• **Your assignment**
Write out the text on boils and carbuncles exactly, between "Introduction" and "a hair grows).", inclusive.

Top of Reading text

Introduction 

Boils and carbuncles are red, painful lumps on the skin.

Boils

Boils (furuncles) can develop anywhere on your skin, but they're most likely to occur at the site of an infected hair follicle (hole from which a hair grows).

Boils most commonly develop on areas of skin where there's a combination of hair, sweat and friction, such as the neck, face or thighs.

Over time, pus forms inside the boil, causing it to grow larger and become more painful. In most cases, a boil will eventually burst and the pus will drain away without leaving a scar. This can take from two days to three weeks to happen.

Boils are more common in teenagers and young adults, especially in males. Young males living in overcrowded and possibly unhygienic conditions are particularly at risk.

Carbuncles

A carbuncle is a dome-shaped collection of boils that usually develops over the space of a few days. They most often occur on the back of the neck, back or thighs.

A fully grown carbuncle can be more than 10cm (4 inches) in size, and will leak pus from a number of points.

You may also have additional symptoms, such as:

  • a high temperature of 38ºC (100.4ºF) or above
  • a general feeling of being unwell
  • feeling weak and exhausted

Carbuncles are less common than boils and tend to occur mostly in middle-aged or older men in poor health or with a weakened immune system.

When to see your GP

Most boils burst and heal by themselves without the need for medical treatment. However, visit your GP for advice if you have a boil:

  • on your face, nose or spine – this can sometimes cause serious complications
  • that gets bigger and feels soft and spongy to touch (as it may not burst and heal by itself)
  • that doesn't heal within two weeks

You should also see your GP if you develop a carbuncle or if you have additional symptoms such as a high temperature or feeling generally unwell.

You GP should be able to identify a boil or carbuncle by looking at it.

Bottom of Reading text
Top of Given entries

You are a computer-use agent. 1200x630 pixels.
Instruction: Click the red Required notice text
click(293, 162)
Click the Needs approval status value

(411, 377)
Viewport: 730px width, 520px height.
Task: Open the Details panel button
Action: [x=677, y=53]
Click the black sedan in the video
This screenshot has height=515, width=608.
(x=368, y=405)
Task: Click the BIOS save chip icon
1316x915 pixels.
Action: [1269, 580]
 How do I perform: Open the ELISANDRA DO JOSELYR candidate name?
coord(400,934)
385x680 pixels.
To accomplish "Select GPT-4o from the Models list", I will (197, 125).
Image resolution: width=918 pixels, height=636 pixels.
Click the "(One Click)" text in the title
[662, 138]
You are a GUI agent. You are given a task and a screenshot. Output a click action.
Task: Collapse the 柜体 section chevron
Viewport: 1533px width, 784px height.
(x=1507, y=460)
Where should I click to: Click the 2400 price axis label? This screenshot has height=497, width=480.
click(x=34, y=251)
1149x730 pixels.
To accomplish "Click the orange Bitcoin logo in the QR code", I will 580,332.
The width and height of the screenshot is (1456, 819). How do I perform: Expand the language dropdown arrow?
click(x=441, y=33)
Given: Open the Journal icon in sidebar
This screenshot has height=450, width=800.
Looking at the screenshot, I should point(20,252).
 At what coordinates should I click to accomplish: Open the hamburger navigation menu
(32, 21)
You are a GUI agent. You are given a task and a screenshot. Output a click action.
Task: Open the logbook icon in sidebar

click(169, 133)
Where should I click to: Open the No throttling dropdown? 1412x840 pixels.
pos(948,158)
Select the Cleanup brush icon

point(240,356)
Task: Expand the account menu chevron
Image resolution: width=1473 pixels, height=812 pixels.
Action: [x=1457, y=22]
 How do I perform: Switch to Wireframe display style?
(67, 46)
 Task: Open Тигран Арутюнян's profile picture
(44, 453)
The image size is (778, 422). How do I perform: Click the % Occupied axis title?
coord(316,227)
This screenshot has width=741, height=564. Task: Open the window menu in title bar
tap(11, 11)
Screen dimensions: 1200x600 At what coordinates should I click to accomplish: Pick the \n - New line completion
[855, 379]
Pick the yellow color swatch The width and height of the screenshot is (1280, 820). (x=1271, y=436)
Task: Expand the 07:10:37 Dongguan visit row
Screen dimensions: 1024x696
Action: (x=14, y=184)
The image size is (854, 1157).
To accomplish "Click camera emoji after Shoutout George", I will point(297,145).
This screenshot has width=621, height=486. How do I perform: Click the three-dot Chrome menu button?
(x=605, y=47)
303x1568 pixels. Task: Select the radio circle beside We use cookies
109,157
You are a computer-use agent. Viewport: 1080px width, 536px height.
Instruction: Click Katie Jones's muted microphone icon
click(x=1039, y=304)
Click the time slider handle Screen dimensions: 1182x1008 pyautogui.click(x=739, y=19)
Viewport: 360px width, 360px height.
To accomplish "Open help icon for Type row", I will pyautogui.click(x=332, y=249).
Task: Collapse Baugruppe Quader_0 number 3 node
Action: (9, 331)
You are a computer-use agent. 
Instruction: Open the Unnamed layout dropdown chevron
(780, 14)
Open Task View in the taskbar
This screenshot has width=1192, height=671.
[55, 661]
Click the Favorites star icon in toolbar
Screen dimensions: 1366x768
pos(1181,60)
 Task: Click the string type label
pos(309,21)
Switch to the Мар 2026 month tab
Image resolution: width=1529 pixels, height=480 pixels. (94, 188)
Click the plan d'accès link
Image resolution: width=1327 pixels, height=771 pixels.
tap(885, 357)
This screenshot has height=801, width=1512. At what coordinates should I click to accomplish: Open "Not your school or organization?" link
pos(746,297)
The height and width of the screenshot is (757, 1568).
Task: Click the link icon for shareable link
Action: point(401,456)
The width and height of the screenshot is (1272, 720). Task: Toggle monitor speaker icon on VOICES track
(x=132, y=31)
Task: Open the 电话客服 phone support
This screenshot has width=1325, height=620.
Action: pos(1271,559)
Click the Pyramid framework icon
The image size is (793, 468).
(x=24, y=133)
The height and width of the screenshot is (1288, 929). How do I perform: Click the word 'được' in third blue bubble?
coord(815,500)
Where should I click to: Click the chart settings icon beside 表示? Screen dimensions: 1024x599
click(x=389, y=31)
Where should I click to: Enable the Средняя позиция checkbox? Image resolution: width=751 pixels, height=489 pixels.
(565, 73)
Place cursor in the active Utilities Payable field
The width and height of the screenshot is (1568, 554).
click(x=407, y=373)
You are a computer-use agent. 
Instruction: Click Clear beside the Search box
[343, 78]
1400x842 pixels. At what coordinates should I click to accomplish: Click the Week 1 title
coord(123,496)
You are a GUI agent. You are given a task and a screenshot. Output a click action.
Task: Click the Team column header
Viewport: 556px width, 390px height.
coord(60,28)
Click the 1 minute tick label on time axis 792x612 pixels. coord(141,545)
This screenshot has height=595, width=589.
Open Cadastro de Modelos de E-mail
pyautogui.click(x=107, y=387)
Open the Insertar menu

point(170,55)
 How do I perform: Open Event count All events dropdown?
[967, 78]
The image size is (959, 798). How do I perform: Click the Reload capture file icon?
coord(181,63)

Bottom of Given entries

• **Finished exercise**
Introduction 

Boils and carbuncles are red, painful lumps on the skin.

Boils

Boils (furuncles) can develop anywhere on your skin, but they're most likely to occur at the site of an infected hair follicle (hole from which a hair grows).